── Dataset entries ──

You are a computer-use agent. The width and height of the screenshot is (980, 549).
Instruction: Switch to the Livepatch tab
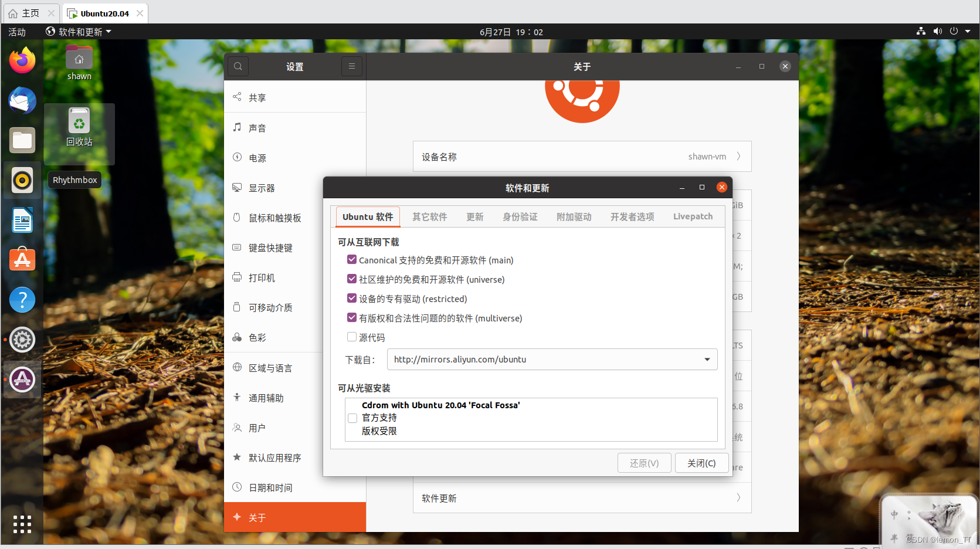[693, 217]
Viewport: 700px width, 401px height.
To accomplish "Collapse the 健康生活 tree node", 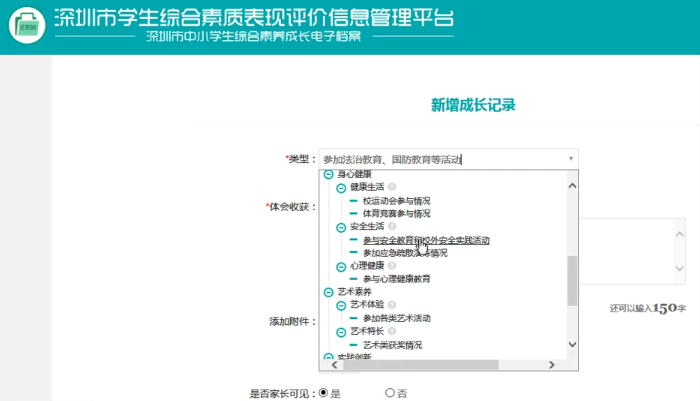I will point(341,188).
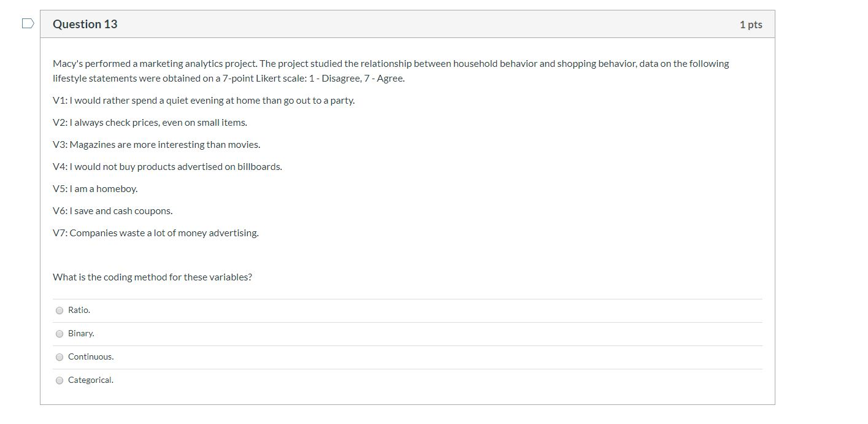Viewport: 868px width, 424px height.
Task: Click the Binary answer text
Action: pyautogui.click(x=81, y=333)
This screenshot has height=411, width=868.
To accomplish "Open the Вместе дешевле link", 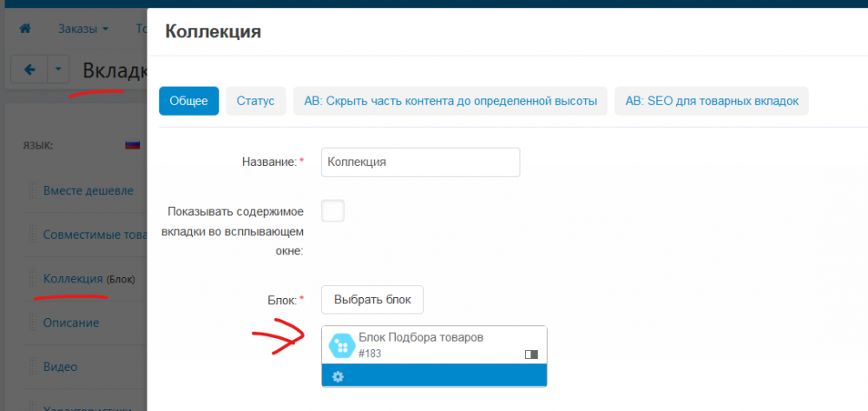I will click(89, 190).
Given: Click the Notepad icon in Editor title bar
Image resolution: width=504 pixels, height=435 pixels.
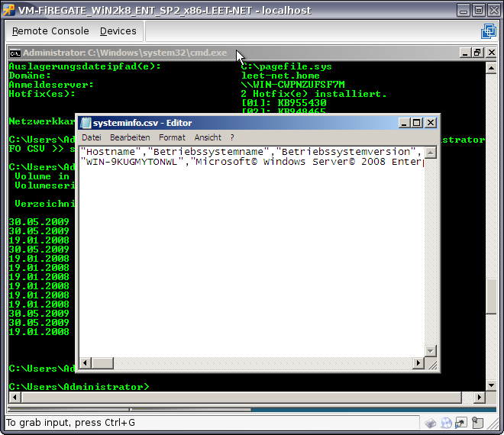Looking at the screenshot, I should point(86,123).
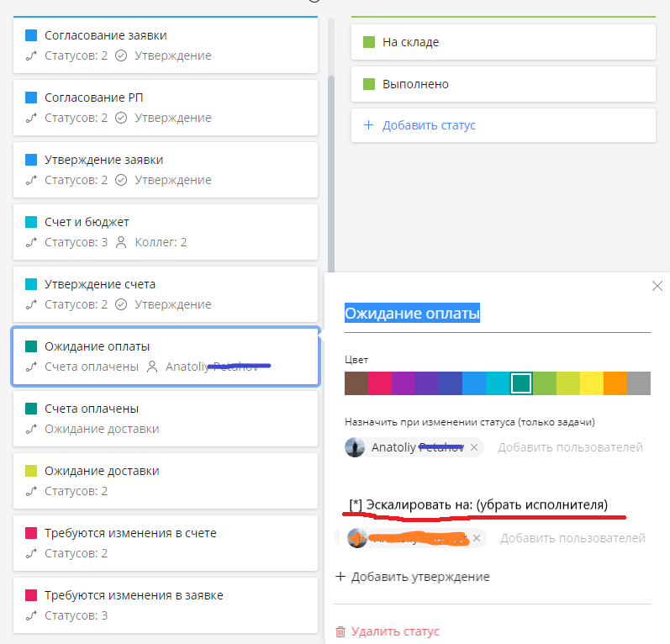Choose the gray color swatch
670x644 pixels.
(x=639, y=383)
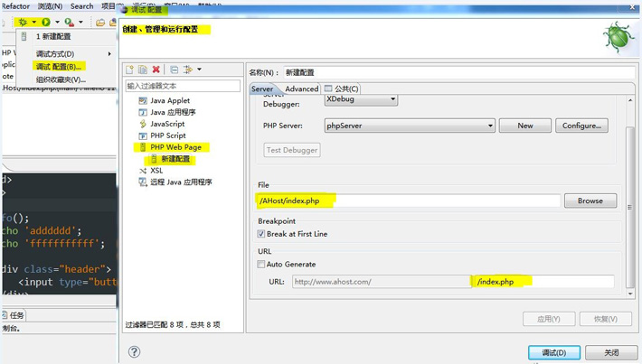The width and height of the screenshot is (642, 364).
Task: Click the 调试(D) debug button
Action: tap(553, 352)
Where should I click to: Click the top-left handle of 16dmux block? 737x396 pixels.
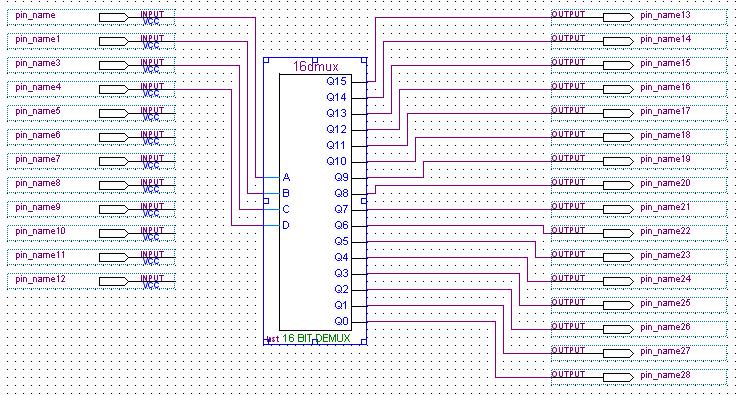(266, 60)
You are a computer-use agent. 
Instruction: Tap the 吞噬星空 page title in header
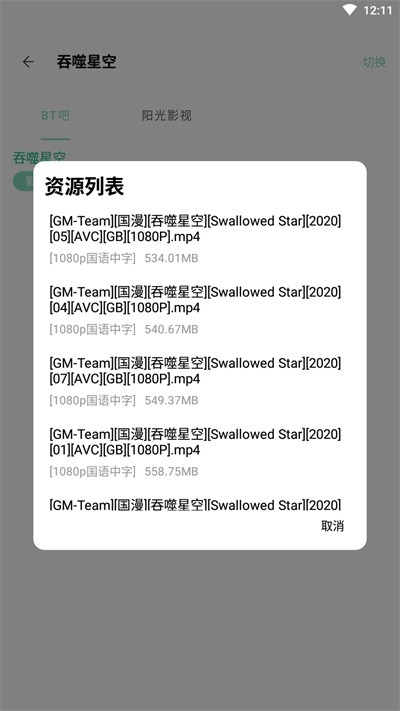coord(86,62)
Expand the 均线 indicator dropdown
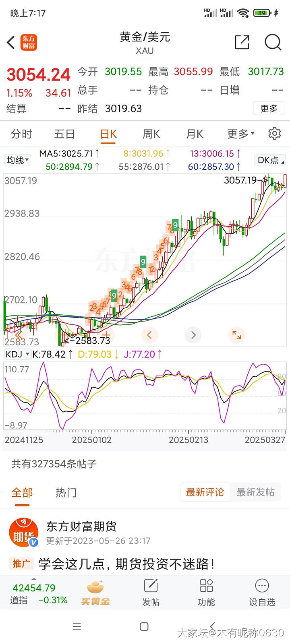The width and height of the screenshot is (290, 644). 18,160
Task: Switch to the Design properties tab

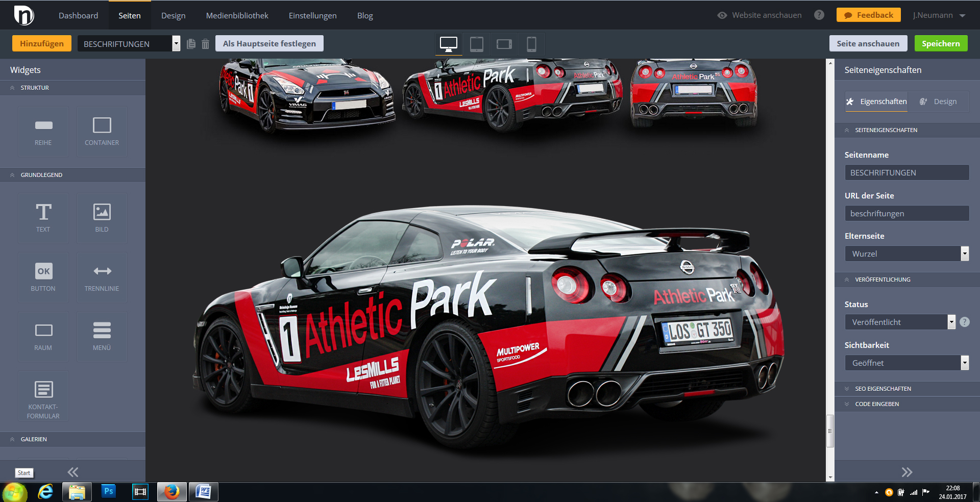Action: 939,102
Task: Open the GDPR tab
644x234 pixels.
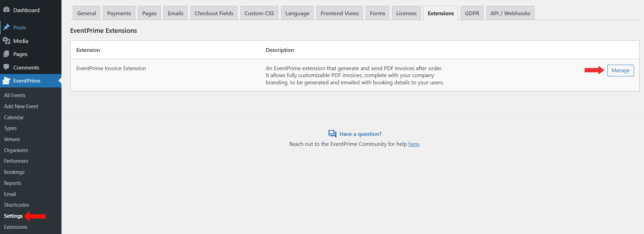Action: pyautogui.click(x=472, y=13)
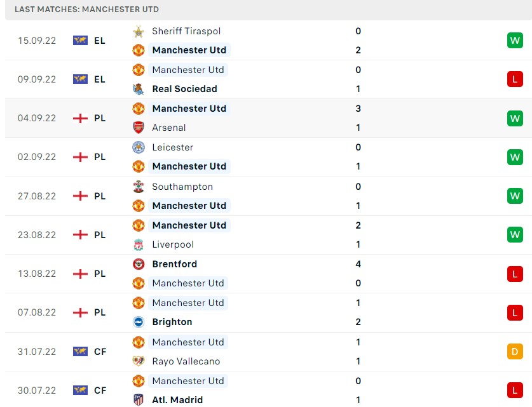532x407 pixels.
Task: Click the Southampton club crest
Action: pyautogui.click(x=139, y=187)
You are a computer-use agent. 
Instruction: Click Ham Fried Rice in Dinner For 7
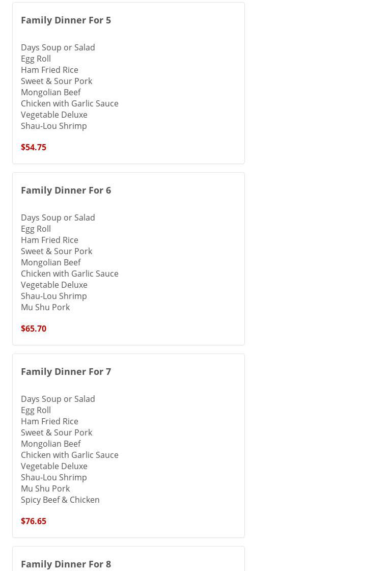pyautogui.click(x=49, y=421)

───

◆ Exercise goal
Precisely those lines above that run from the line with "Instruction: Tap the" up to and including the line with "Task: Open the GDPR tab" are to be set down, with the pictures omitted.

◆ Response box
Instruction: Tap the 吞噬星空 page title in header
coord(86,62)
Expand the 均线 indicator dropdown
The width and height of the screenshot is (290, 644). 18,160
Task: Switch to the Design properties tab

Action: 939,102
Task: Open the GDPR tab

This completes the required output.